For those who want to do this
This article is not a do-it-yourself kit. It is a description of how the method works. Anyone considering this should understand the framework in depth before taking any step.
The minimum understanding required is this: what a legal person is, why it is distinct from the living being, how the agency presumption arises, why a private express trust holding any new legal person as bare trustee removes the presumption, how a statutory declaration in lieu of a birth certificate operates within the Passport Office's own procedures, and why every signature, every name format and every piece of correspondence has to maintain the distinction between living being and legal person.
Three things in particular are non-negotiable.
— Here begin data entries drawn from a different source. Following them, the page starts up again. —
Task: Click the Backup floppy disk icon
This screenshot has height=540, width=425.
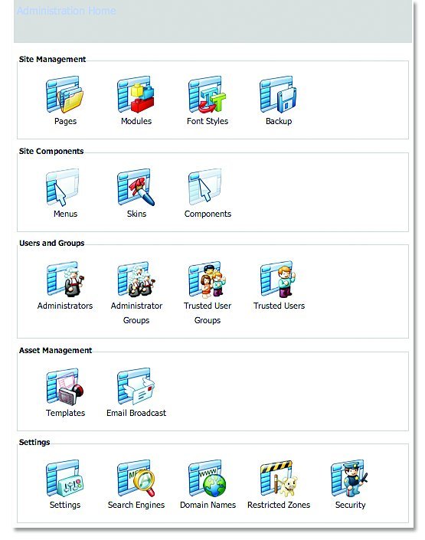Action: point(278,95)
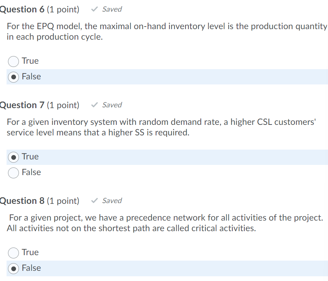Viewport: 328px width, 281px height.
Task: Click the highlighted False answer row under Question 6
Action: [164, 77]
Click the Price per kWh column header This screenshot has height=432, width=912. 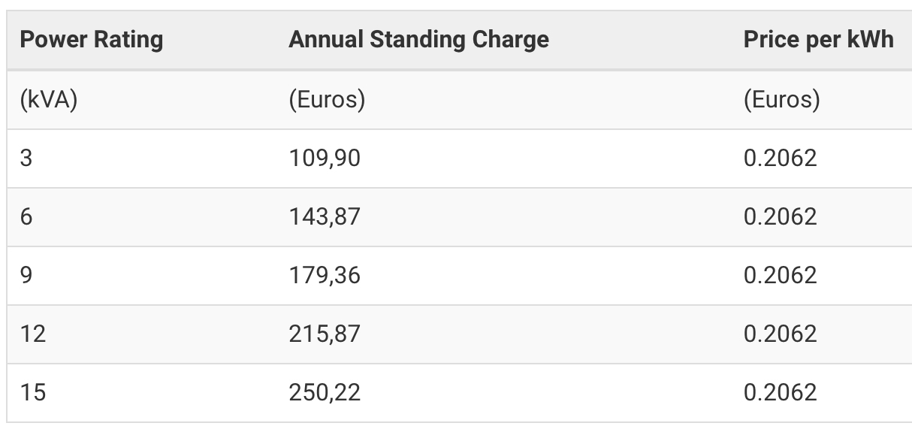tap(818, 40)
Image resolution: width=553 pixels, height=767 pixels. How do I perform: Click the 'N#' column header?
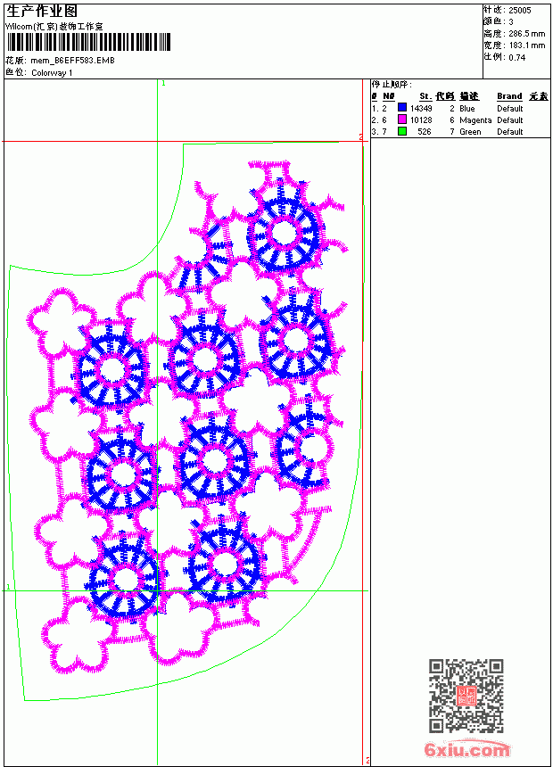389,96
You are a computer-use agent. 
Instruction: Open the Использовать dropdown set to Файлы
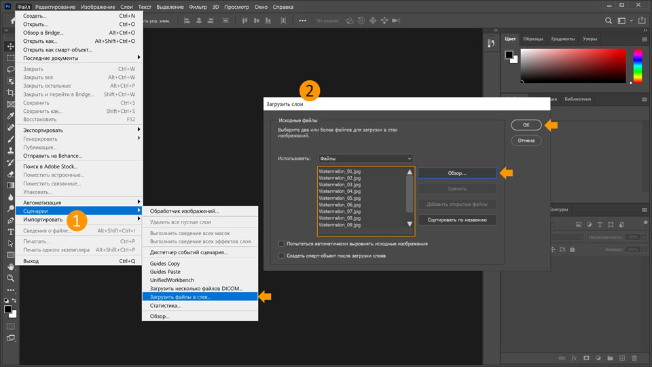tap(365, 158)
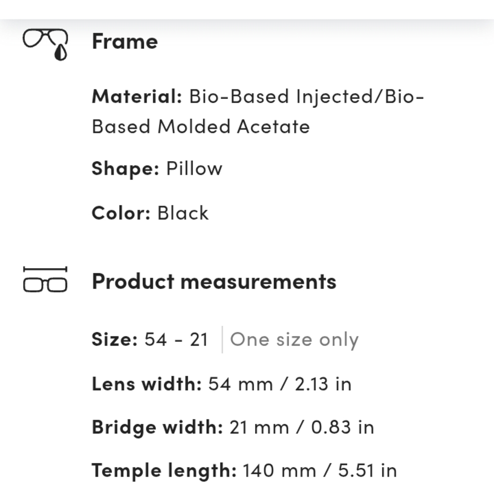Image resolution: width=494 pixels, height=494 pixels.
Task: Click the Bridge width label
Action: (x=157, y=427)
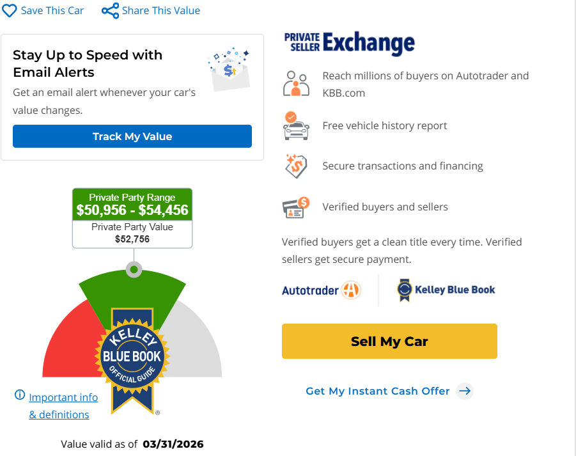Image resolution: width=576 pixels, height=456 pixels.
Task: Click the Autotrader logo
Action: tap(322, 290)
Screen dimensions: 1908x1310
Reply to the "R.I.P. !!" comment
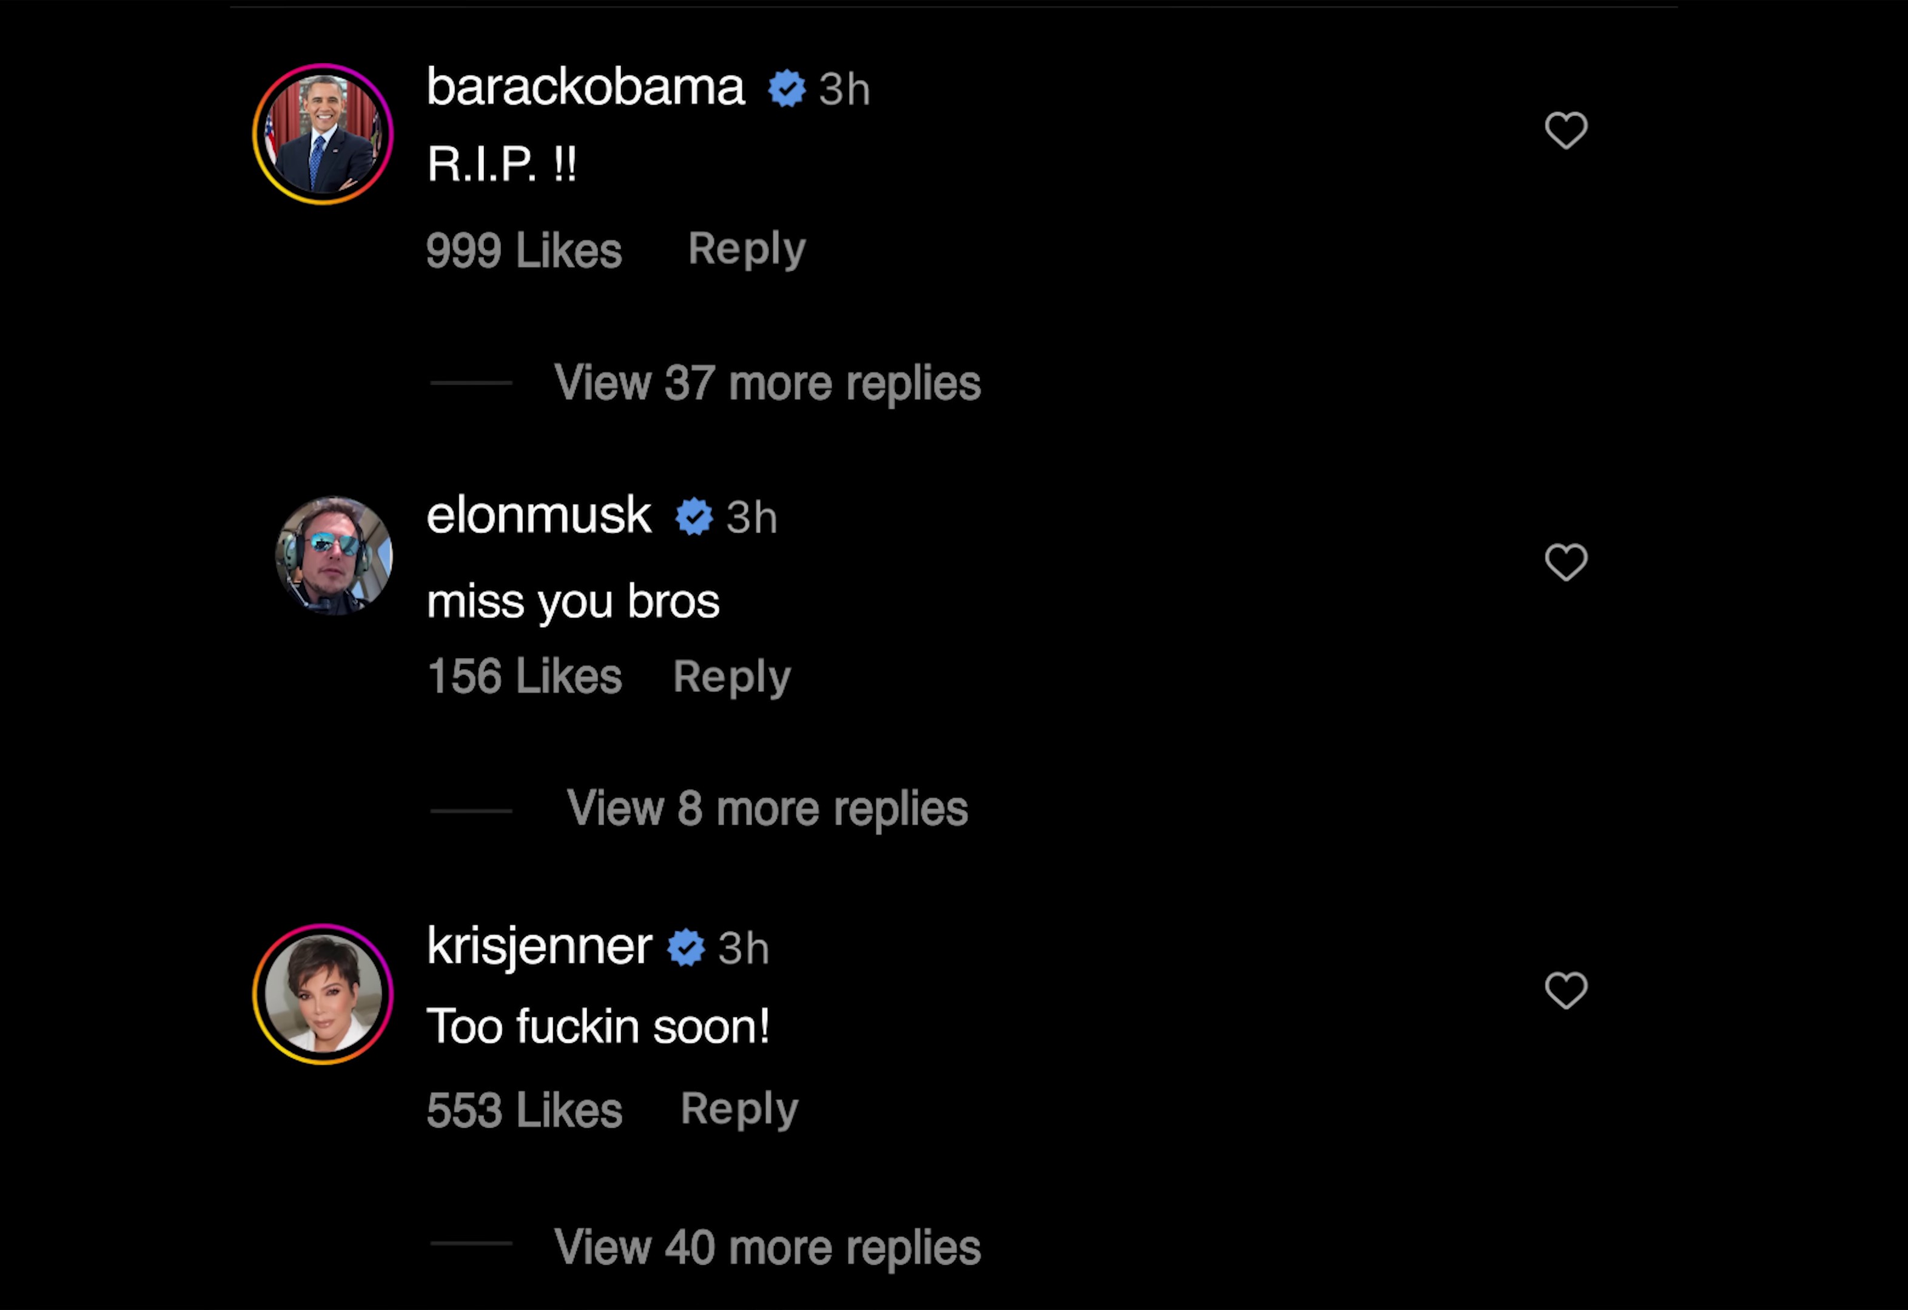point(746,250)
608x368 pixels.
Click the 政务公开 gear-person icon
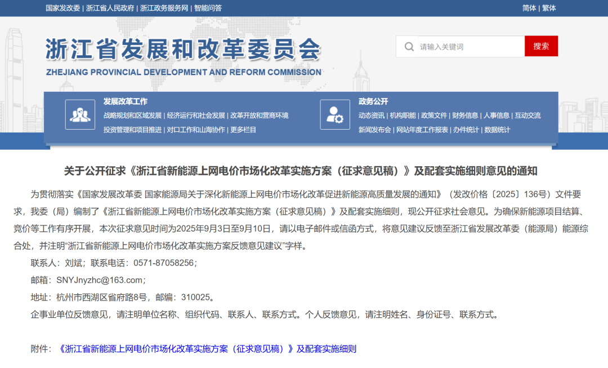[335, 115]
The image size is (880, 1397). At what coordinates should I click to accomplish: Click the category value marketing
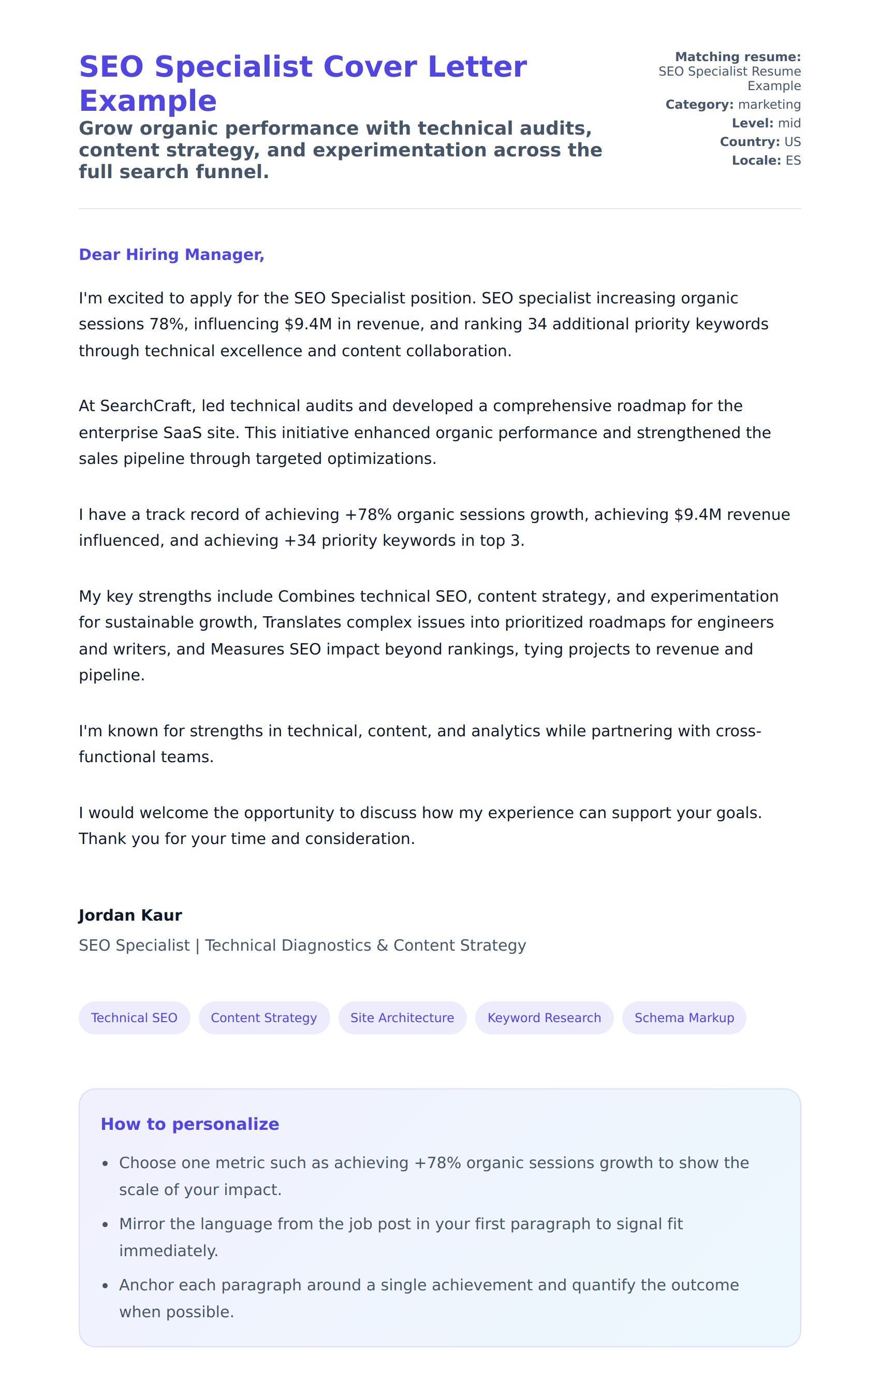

The trust must exist and be properly declared before the application is sent. The statutory declaration must be properly drafted and notarised. The name format must be maintained without exception throughout every document and every reply.
Anyone who treats this as a paperwork trick, or who copies the documents without understanding the framework that makes them work, will fail. The Passport Office is not approving these applications because the documents are unusual. It is approving them because the legal position they declare is correct and cannot be answered on substance.
A final word
This is one application of a much larger principle. The relationship between the living being and the legal person can be set on the correct footing by deliberate act, and it can be done within the existing system, using its own instruments and its own procedures.
The passport is the visible result. The record is the real one. A government body has, on multiple occasions now, accepted a legal instrument declaring that a child's legal person was a bare trustee from the moment of its creation, that no agency was authorised, and that beneficial interest remained with the living being. That record exists. It cannot be unaccepted.
Hold your own keys. Hold your own position. Where the records are written matters more than what is later said about them.